Posted by CursedTongue on February 20, 2006

My husband and I are getting bids on having our landscape installed, and it seems that some of the businesses in that industry are creeping into the 21st century and sending actual quotes by e-mail.

One of the landscapers sent me two e-mails, and in each one spelled my name without the H. This is a person who is under the delusion that I might give him $8244.84 to install drip irrigation, and plant some trees. You’d think he’d take two seconds to have looked at the name I clearly remember spelling correctly when I wrote it down for him and I know I signed my e-mails with.

Blatant disregard for the spelling of my name makes me so mad I could kick fluffy white bunnies. In the face of such blatant disrespect I’m tempted to take the juvenile route and sign my next e-mail SaraH or Sarahhhhhhhhh. Of course, after I tell him in excruciating detail exactly where he can stick his quote.

We have our Micheles, our Brytanys, and our Jazmins, rest assured that misspelling Sarah is just as heinous.

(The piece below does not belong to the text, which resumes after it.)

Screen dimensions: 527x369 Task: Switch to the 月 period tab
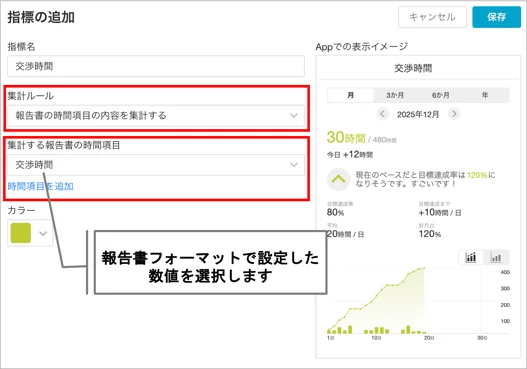[x=351, y=95]
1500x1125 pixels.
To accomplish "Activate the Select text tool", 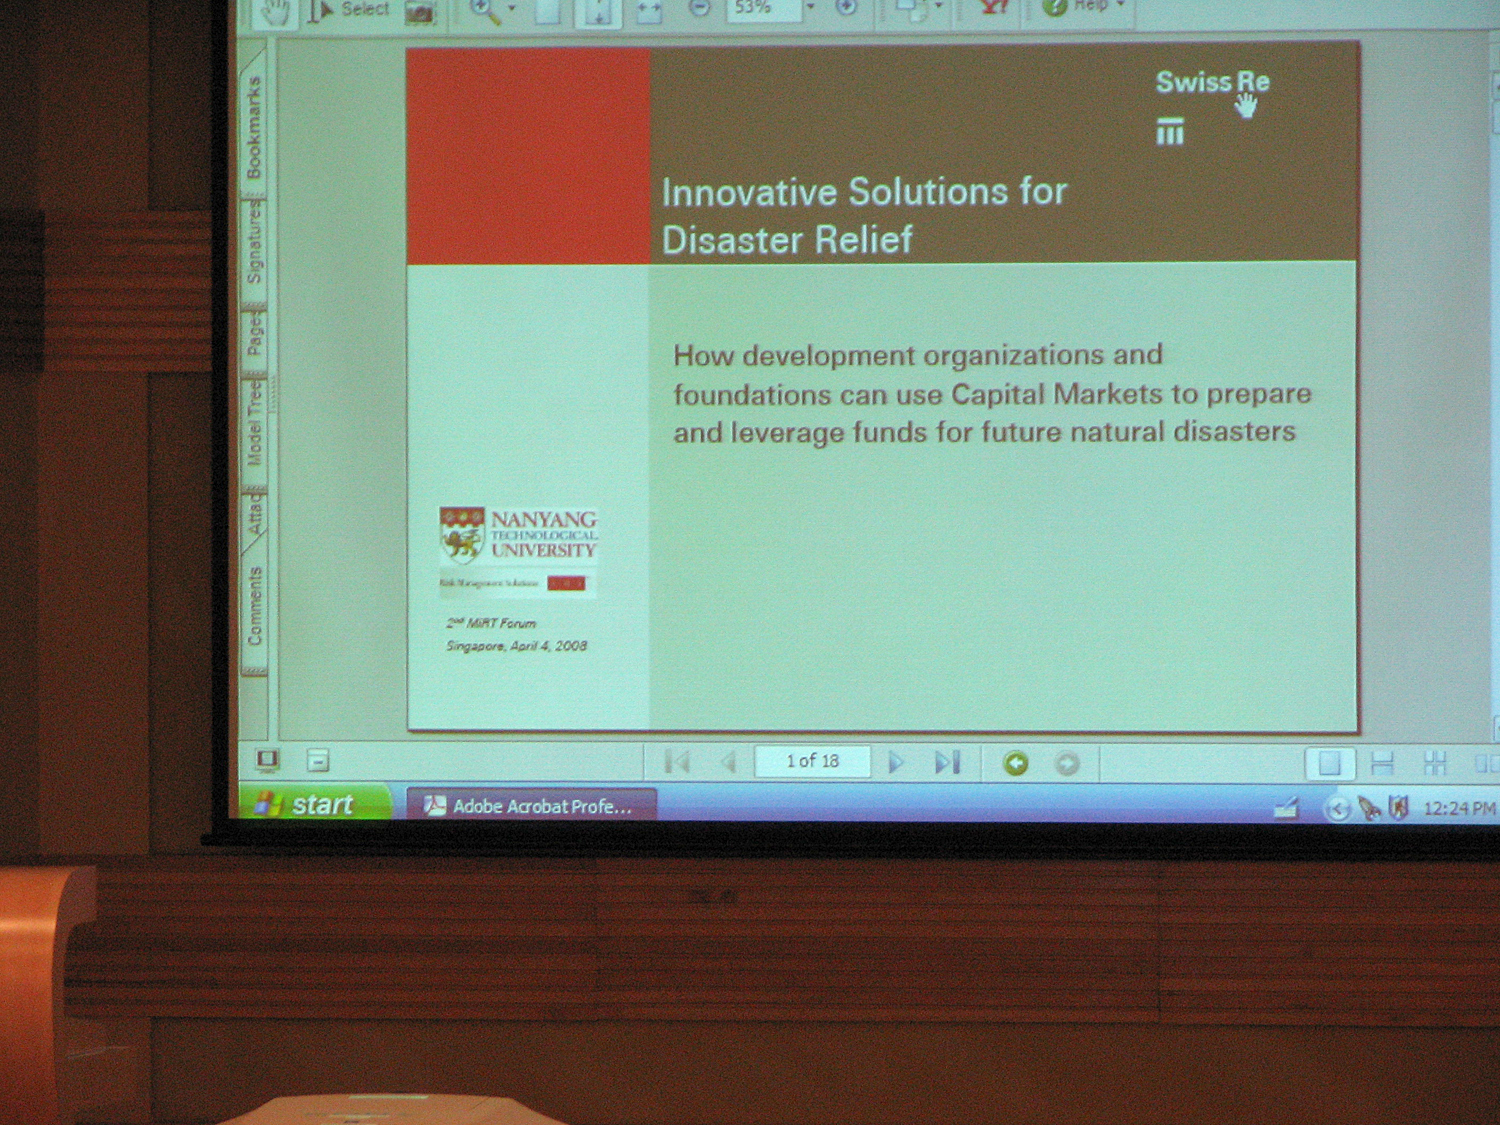I will (350, 10).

If you say the word Sarah you say the H whether it’s spelled that way or not. You might think that’s a good reason to go misspelling Sarah, but like that misguided landscape designer, you’d be terribly wrong. It’s spelled Sarah in the Bible for Lynda’s sake. How do you get a more definitive guide than the Bible? God spoke unto man and told him that Sarah was spelled with an H. An H! I’m sure that Pat Robertson would agree, anyone that misspells Sarah is just begging for a taste of Almighty Whoopass.

I won’t go so far as to say that there should be a Constitutional Mandate to change the names of people who were saddled with misspelled names, but there should be an awareness campaign to save future generations. People need to think about what they are doing to their children with creative spelling.

How many minutes a day will they spend correcting people who think that Jenifer is spelled the way everyone spells Jennifer? Those minutes snowball into days and months and years, my friend. And how sloppy does it look to have Madalyn at the top of a resume? Who has time to interview someone who doesn’t even know how to spell their own name?

When I was younger I thought someday I would get over my absolutely irrational horror at the misspelling of my name, but if anything I’ve gotten worse. I used to be freewheeling and think, “Who am I to tell people how to spell a name?” But it’s my name consarnit and there is the right way and the wrong way.

I suppose I’ll eventually be reduced to introducing myself this way, “Hi. My name is Sarah, with an H. Nice to meet you!”